Multi-session overview - “I have 3 mirrord sessions running in different terminals. Let me see them all in one place.”
Traffic inspection - “I’m stealing traffic on port 8080 but nothing’s arriving. Let me check if the port subscription is active.”
Environment debugging - “My app is connecting to the wrong database. Let me check which env vars mirrord fetched.”
Session management - “I forgot to close a mirrord session in another terminal. Let me kill it from the UI.”
AI agent integration - An AI coding agent queries the UI API to check session health after a test run.

Guide-level explanation

Starting the UI

The Session Monitor is a separate command, not auto-launched:

$ mirrord ui
Session Monitor: http://localhost:59281
   Opening browser...

In IDEs, the command is available as “mirrord: Open UI” which opens the UI in a webview or starts mirrord ui if not running.

This starts a local web server that discovers and connects to all active mirrord sessions on the machine.

sequenceDiagram
    participant User
    participant CLI as mirrord exec
    participant Intproxy
    participant Socket as ~/.mirrord/sessions/<id>.sock
    participant UI as mirrord ui
    participant Browser

    User->>CLI: mirrord exec -- node server.js
    CLI->>Intproxy: starts intproxy
    Intproxy->>Socket: creates Unix socket / named pipe
    Note over Intproxy,Socket: axum HTTP server listening on socket

    User->>UI: mirrord ui
    UI->>Socket: scans ~/.mirrord/sessions/ for .sock files
    UI->>Socket: GET /info (for each socket)
    Socket-->>UI: SessionInfo JSON
    UI->>Browser: opens http://localhost:59281?token=<secret>
    Browser->>UI: GET / (loads React frontend)
    Browser->>UI: WS /ws (WebSocket upgrade with token)
    UI-->>Browser: {"type":"sessions","data":[...]}

Viewing Sessions

The UI shows all active sessions in one view, with each session displaying its target, runtime, ports, traffic stats, and quick actions (View Details). Kill Session is planned for v2.

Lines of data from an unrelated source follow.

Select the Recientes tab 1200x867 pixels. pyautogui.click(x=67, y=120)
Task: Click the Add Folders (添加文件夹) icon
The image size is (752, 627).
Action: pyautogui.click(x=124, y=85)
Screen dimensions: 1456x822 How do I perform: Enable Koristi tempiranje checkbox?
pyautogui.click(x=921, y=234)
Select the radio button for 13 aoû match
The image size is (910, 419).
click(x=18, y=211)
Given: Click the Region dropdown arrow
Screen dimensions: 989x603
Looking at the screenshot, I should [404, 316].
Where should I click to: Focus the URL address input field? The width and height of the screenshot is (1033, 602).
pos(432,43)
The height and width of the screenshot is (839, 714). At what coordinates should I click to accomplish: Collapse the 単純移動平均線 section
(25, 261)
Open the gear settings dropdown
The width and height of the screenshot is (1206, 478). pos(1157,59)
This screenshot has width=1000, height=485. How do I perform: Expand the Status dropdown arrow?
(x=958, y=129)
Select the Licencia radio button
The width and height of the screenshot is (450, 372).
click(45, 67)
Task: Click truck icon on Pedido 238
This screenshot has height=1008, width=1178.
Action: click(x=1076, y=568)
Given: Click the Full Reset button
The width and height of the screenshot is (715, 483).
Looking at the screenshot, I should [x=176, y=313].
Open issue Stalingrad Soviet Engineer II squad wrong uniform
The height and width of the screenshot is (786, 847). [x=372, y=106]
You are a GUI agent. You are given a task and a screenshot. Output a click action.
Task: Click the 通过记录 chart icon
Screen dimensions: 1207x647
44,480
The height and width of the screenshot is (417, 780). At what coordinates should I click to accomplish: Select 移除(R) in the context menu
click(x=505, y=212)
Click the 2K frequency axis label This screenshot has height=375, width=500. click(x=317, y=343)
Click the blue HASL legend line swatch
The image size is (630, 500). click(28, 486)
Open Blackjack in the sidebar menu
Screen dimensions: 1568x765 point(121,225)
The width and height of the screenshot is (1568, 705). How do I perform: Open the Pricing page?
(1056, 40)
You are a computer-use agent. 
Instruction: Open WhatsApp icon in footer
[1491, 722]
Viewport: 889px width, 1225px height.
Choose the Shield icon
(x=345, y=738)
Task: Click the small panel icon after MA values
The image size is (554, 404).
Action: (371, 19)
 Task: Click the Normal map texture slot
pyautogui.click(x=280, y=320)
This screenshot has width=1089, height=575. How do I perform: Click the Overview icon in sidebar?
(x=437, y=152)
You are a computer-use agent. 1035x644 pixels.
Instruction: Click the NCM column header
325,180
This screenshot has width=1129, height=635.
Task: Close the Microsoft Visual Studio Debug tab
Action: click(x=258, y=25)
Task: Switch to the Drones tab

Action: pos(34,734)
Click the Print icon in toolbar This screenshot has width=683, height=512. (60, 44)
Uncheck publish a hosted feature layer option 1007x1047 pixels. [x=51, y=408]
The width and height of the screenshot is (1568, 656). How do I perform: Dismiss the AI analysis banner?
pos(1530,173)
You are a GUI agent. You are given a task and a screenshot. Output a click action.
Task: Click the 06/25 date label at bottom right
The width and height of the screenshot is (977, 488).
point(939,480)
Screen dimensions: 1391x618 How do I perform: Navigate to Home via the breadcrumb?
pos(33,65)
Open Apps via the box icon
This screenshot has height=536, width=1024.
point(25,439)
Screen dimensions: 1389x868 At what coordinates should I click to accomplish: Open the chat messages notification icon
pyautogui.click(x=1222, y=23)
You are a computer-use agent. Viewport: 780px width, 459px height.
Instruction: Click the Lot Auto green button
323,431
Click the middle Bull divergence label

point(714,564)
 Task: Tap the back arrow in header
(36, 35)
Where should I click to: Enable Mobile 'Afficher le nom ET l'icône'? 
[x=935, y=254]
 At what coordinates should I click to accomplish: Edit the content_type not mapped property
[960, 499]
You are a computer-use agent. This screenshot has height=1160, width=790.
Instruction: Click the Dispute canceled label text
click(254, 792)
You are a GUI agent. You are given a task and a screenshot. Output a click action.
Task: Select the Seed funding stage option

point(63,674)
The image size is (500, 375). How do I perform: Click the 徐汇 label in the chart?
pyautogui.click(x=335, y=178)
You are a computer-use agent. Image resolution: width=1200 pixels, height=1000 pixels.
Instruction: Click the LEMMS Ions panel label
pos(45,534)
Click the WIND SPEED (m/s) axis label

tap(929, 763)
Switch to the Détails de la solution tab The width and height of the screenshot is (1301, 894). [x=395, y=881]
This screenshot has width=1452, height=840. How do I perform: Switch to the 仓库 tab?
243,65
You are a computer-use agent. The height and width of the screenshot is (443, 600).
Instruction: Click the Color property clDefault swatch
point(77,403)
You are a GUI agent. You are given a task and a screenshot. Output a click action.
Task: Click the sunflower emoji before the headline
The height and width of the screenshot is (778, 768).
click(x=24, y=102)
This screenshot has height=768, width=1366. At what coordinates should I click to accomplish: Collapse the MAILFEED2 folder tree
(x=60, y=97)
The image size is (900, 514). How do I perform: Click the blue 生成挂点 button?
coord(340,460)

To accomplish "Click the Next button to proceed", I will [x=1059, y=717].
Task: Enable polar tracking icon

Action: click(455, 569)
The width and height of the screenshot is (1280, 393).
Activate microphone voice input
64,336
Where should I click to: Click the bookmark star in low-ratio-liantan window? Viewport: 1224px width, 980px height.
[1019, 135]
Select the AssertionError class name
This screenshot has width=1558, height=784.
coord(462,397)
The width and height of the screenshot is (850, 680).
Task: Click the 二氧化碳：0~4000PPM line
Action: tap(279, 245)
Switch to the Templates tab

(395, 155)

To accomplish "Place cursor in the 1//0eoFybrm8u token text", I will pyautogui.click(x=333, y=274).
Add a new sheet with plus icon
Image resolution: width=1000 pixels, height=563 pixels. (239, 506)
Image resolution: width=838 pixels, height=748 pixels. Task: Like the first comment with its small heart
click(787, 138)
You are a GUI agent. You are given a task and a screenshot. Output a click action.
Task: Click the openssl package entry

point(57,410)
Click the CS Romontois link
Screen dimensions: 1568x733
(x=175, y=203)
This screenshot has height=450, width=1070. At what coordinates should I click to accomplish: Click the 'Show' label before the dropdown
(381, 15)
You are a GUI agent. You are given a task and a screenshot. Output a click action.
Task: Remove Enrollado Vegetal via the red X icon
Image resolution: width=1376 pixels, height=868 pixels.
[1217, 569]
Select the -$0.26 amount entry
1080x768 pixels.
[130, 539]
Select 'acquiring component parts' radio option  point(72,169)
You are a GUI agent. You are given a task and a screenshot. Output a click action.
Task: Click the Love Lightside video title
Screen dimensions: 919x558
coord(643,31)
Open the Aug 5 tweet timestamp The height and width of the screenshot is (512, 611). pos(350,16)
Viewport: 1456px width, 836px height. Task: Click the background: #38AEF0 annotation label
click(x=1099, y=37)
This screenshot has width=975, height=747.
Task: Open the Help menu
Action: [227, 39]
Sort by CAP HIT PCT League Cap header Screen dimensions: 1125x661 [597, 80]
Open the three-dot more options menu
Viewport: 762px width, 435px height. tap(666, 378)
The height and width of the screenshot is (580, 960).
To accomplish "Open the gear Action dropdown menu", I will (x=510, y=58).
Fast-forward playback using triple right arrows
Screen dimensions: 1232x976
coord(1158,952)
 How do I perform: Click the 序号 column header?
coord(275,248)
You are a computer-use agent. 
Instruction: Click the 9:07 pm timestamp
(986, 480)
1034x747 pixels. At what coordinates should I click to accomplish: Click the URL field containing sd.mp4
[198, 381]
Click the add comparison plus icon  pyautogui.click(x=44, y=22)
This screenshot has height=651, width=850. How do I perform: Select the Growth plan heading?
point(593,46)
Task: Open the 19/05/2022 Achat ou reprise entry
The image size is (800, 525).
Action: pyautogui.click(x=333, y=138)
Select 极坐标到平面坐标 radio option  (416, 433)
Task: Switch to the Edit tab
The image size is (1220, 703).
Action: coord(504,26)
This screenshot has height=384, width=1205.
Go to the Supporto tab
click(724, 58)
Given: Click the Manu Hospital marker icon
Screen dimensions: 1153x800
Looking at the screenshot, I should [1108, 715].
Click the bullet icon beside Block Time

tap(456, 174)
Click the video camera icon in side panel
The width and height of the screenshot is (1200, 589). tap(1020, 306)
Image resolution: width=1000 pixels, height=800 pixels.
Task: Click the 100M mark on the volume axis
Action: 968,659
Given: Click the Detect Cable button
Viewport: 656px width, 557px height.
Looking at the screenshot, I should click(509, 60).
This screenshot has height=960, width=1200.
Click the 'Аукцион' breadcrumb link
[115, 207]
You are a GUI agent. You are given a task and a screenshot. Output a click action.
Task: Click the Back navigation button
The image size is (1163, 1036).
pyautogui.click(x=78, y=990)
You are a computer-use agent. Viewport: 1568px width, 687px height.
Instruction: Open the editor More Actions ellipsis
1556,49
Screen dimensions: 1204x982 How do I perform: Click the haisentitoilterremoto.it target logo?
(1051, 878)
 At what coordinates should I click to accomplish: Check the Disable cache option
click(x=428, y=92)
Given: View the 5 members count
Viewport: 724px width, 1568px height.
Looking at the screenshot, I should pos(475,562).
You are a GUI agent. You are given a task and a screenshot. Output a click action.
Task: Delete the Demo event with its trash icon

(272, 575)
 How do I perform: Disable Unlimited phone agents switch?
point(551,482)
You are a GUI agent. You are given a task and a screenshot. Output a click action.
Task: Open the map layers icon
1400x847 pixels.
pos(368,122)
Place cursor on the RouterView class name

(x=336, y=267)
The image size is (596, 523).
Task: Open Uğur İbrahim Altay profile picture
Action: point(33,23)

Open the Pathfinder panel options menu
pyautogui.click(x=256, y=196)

Clicking “View Details” on a session expands it to show a real-time event log (file ops, DNS, network, errors). Additional detail views (traffic stats, file operations, DNS queries, port subscriptions, env vars, outgoing connections, config) to be discussed in later PRs.

Configuration

In mirrord.json:

{
  "api": true
}

api (default: true): Controls whether the intproxy creates a Unix socket (or named pipe on Windows) for this session. When disabled, the intproxy will not create a socket file.

The mirrord ui command has its own flags:

mirrord ui                        # Start UI, auto-open browser
mirrord ui --no-open              # Start UI, don't open browser
mirrord ui --port 8080            # Use specific port
mirrord ui --sessions-dir /path   # Custom sessions directory

Interaction with Existing Features

The session monitoring system is purely observational for v1. It does not modify mirrord’s behavior. The kill endpoint (POST /kill) is planned for v2.

The intproxy lifecycle is extended slightly:

On startup, the intproxy creates a Unix socket (or named pipe on Windows) at ~/.mirrord/sessions/<session-id>.sock
On shutdown, it removes the socket file
Socket files are cleaned up automatically when no file descriptor references remain (standard Unix socket behavior). Additionally, mirrord ui detects stale sockets (connection refused) and removes them on startup

Reference-level explanation

Architecture Overview

The system has two layers: session sockets (per-intproxy) and the aggregator/UI server (mirrord ui).

flowchart TD
    A["**intproxy A**\nnode server.js → checkout-svc"]
    B["**intproxy B**\npython worker.py → payments-svc"]
    C["**intproxy C**\ngo run main.go → auth-svc"]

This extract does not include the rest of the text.